L'isola dei famosi 12 is the twelfth season of the reality television L'isola dei famosi and the Italian version of the reality show franchise Survivor, aired in prime time on Canale 5 from 31 January to 12 April 2017. It was the third edition broadcast by Mediaset, hosted by Alessia Marcuzzi for the third consecutive time, supported in the studio by columnist Vladimir Luxuria, and with the participation of the envoy Stefano Bettarini. It lasted 73 days, had 14 castaways and 11 episodes and was held in Cayos Cochinos (Honduras).

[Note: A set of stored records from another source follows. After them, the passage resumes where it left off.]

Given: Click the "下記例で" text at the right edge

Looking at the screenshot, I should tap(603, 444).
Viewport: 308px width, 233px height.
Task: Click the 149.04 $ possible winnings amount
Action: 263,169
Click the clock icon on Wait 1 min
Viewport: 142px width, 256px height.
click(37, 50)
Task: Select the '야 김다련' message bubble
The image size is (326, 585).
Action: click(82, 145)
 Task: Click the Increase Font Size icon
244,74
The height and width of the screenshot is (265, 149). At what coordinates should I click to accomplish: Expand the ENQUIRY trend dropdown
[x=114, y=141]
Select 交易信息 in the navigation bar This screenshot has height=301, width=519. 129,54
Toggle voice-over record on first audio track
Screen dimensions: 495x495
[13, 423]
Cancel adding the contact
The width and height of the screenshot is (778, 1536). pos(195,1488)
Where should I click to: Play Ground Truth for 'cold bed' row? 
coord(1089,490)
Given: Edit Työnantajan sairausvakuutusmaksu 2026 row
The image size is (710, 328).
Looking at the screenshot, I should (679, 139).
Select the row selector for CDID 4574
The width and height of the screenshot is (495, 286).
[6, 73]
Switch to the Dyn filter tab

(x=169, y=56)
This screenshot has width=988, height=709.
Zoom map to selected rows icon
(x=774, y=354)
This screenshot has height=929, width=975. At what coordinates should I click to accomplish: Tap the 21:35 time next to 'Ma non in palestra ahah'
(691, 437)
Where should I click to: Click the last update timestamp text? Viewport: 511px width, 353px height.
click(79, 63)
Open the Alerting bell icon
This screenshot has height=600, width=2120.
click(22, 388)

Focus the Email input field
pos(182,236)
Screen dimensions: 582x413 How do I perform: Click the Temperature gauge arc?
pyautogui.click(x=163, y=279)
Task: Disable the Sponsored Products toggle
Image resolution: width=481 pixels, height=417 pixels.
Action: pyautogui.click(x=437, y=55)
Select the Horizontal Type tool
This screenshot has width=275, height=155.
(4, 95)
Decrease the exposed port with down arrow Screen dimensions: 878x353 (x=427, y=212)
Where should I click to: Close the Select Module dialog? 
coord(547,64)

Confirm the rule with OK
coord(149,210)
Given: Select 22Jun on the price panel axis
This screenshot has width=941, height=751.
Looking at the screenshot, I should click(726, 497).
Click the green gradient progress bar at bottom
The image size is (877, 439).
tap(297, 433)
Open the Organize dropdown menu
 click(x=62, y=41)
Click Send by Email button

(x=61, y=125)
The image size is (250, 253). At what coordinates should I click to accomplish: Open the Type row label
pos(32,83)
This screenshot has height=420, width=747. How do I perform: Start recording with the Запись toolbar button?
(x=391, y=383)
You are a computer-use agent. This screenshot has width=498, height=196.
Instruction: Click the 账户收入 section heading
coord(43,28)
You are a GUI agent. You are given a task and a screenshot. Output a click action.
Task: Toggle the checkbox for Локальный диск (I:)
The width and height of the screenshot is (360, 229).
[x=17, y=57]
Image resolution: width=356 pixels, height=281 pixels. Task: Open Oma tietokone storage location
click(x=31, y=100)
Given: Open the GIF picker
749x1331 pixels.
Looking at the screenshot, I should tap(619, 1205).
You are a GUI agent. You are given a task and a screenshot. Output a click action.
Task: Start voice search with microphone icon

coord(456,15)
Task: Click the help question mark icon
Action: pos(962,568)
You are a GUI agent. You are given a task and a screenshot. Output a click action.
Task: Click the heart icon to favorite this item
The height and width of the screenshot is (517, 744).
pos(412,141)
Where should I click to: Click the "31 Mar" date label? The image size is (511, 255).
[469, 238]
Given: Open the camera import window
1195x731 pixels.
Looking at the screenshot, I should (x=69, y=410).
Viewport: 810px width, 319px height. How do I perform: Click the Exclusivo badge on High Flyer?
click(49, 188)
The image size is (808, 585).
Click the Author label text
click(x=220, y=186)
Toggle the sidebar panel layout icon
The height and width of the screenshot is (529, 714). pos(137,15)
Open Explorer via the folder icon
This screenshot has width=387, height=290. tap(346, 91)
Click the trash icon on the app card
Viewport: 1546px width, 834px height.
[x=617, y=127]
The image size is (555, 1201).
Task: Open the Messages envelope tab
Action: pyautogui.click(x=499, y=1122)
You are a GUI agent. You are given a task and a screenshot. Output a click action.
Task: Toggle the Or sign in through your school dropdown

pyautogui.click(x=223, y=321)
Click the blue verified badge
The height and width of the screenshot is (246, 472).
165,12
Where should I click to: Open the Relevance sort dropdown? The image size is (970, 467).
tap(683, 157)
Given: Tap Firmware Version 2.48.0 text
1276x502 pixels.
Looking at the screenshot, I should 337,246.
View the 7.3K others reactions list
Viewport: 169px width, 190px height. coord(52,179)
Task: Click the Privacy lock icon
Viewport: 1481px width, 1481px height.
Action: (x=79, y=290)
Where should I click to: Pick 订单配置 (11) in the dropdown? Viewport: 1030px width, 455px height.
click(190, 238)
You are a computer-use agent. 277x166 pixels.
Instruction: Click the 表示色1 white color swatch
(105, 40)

The stories of the castaways were broadcast by Canale 5 in prime time with variations on Monday evenings (episodes 2–4), Tuesdays (episodes 1, 5–10) and Wednesdays (eleventh and final episode), while the daily strips in the day-time was entrusted to Canale 5 (from Monday to Friday) and Italia 1 (everyday). Furthermore, the day-time was broadcast on La5 and Mediaset Extra with the addition of unpublished material with the title of L'isola dei famosi - Extended Edition, the duration of which varied from 175 to 180 minutes.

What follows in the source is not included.